Visualizing concepts and designs for Mass customization
Might as as well start at the cutting edge…
- ‘Head over Heels’, is the first application of rapid (digital) manufacturing technologies to an entire product in the footwear industry, developed by Marc van der Zande from TNO Science and Industry (a Dutch research institute) and independent designer Sjors Bergmans of Sjors Bergmans Concept Design.
In Stockholm two design schools have collaborated to make fashion footwear in 3D printed in polyamid.
“Naim Josefi and Souzan Youssouf, of Beckmans & Konstfack respectively, designed and modelled the shoes for Selective Laser Sintering (the one with all the powder and the lasers) and produced five pairs for Naim’s “Melonia” collection, shown during Stockholm Fashion Show earlier this month.”
To me this footwear has a fresh approach, with the material and process dictating the visual outcome. The use of one material reinforces the objects elegance. The waste in producing the piece is recycled so sustainability is a by-product of the process (we like good by-products!).
Stockholm Footwear are not the only people experimenting with RPT
The French furniture design duo Ronan and Erwan Bouroullec explored structure and form for their Vegetal chair back in 2005 using stereolithography. The outcome predates the Melonia shoe but the form mimics the method or process used to create it.
First delve into research available in the Library and online…
Reading through “Mass Customization and Footwear: Myth, Salvation or Reality?” by Claudio R. Boer and Sergio Dulio.
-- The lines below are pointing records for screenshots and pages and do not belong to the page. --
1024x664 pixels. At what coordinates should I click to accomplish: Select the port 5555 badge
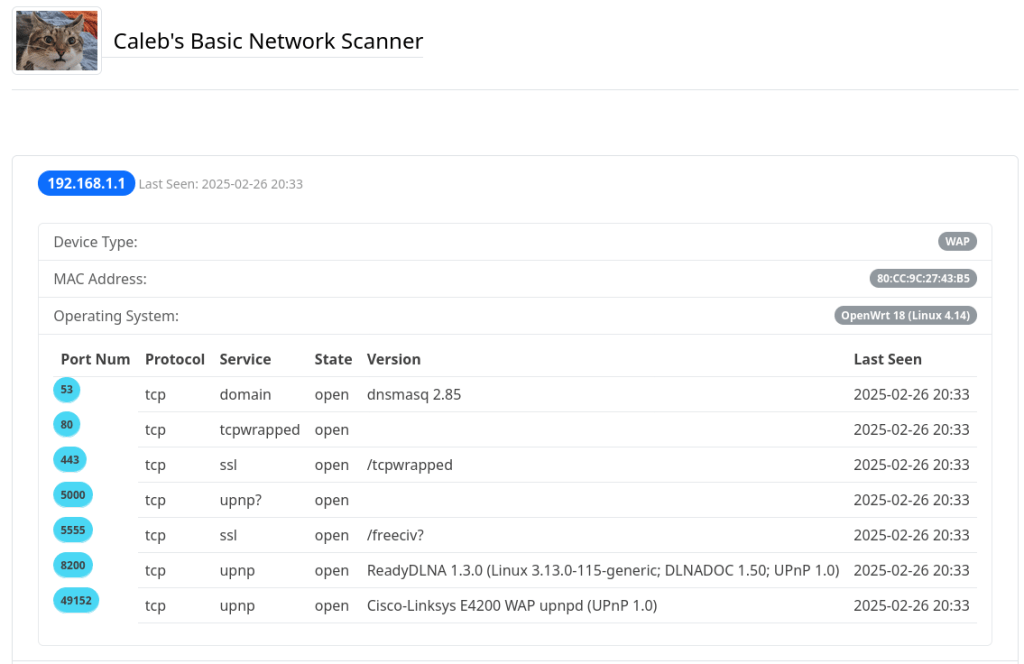(x=74, y=530)
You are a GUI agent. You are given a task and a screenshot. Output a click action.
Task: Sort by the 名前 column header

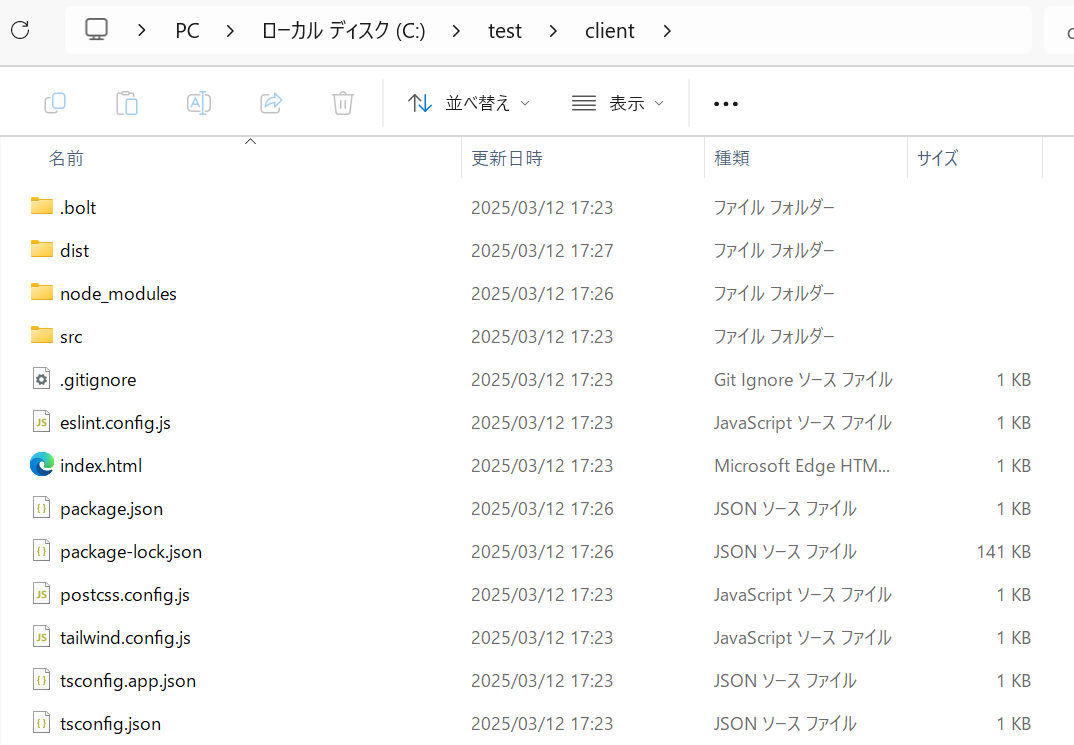pyautogui.click(x=66, y=158)
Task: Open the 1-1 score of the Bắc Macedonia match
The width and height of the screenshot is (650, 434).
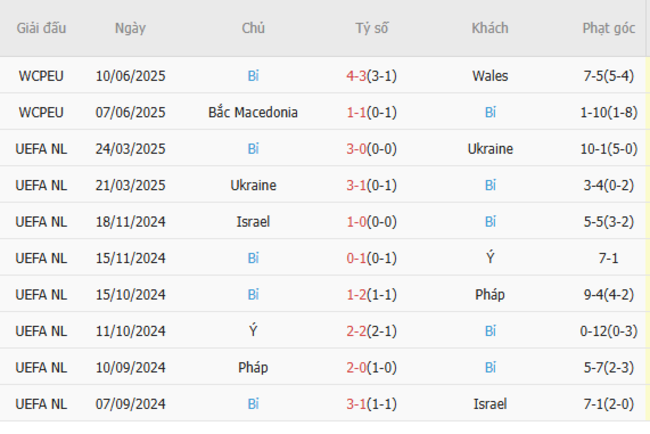Action: click(356, 112)
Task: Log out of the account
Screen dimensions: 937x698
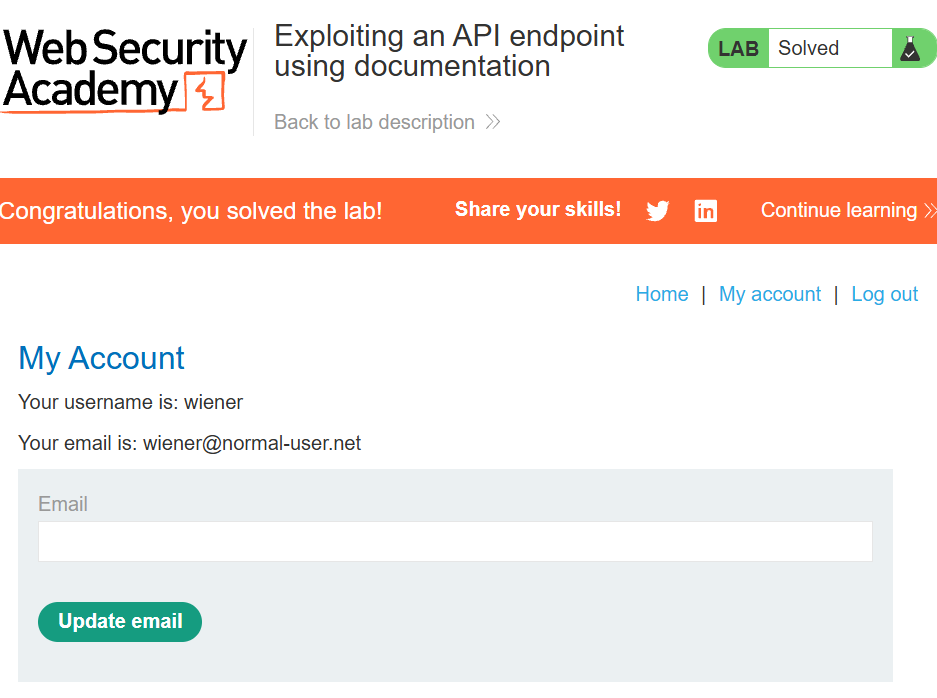Action: [x=884, y=294]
All very technical and intense for a visual person like me! This is a long term study and applied research testing mass customization systems in footwear focus being on European factories. Reason being most production is now in Far East where labour cost are low therefore solutions need to be addressed in premium factories which tend to be in Europe and other western countries. The thing is almost 80% of production is in Far East but when we look at GNP or profits European (mainly Italy) jumps up to at the time of publishing in 2007 second place.
So in my opinion, by using technology to produce a better product with more customer appeal we can give market appeal to “vernacular” or even more local production and design. That is what I am interested in!
Most of the test cases are sports or performance footwear customizing performance features and graphics mostly such as Reebok custom, Converse, Timberlands but also Steve Madden.
The Project and book divides customization into…
a. Soft customization – match to order, locate to order, bundle to order
b. Hard customization – assemble to order
c. Development to order – in which the customer co-designs
On a practical level, style/aesthetics are easier to put into practice followed by function/performance with fit and comfort being the more complex.
One of the more successful companies is Nikeid where you can customize colours and some finishes
And on the other end of the spectrum is Lodger in London providing a bespoke fit using digital scanners and softwear
I find it interesting such bespoke classic design footwear companies are using such high tech systems. I also find it interesting if there are bespoke woman’s footwear using the same digital scanning systems.
The interesting information on Left foot’s website is how the company educates the customer on the way footwear last have evolved and why a scanning is valuable.
“Today’s technology does not guarantee perfect fit Originally, shoemakers crafted shoes for customers, as and when required, using lasts that had been manufactured according to the customer’s foot measurements. Industrialisation brought mass production in which lasts were manufactured in sizes corresponding to various number systems. No exhaustive standards were created for shoemaking with the result that numbering varies form one manufacturer to next, and the ‘size’ only refers to the length of the foot.”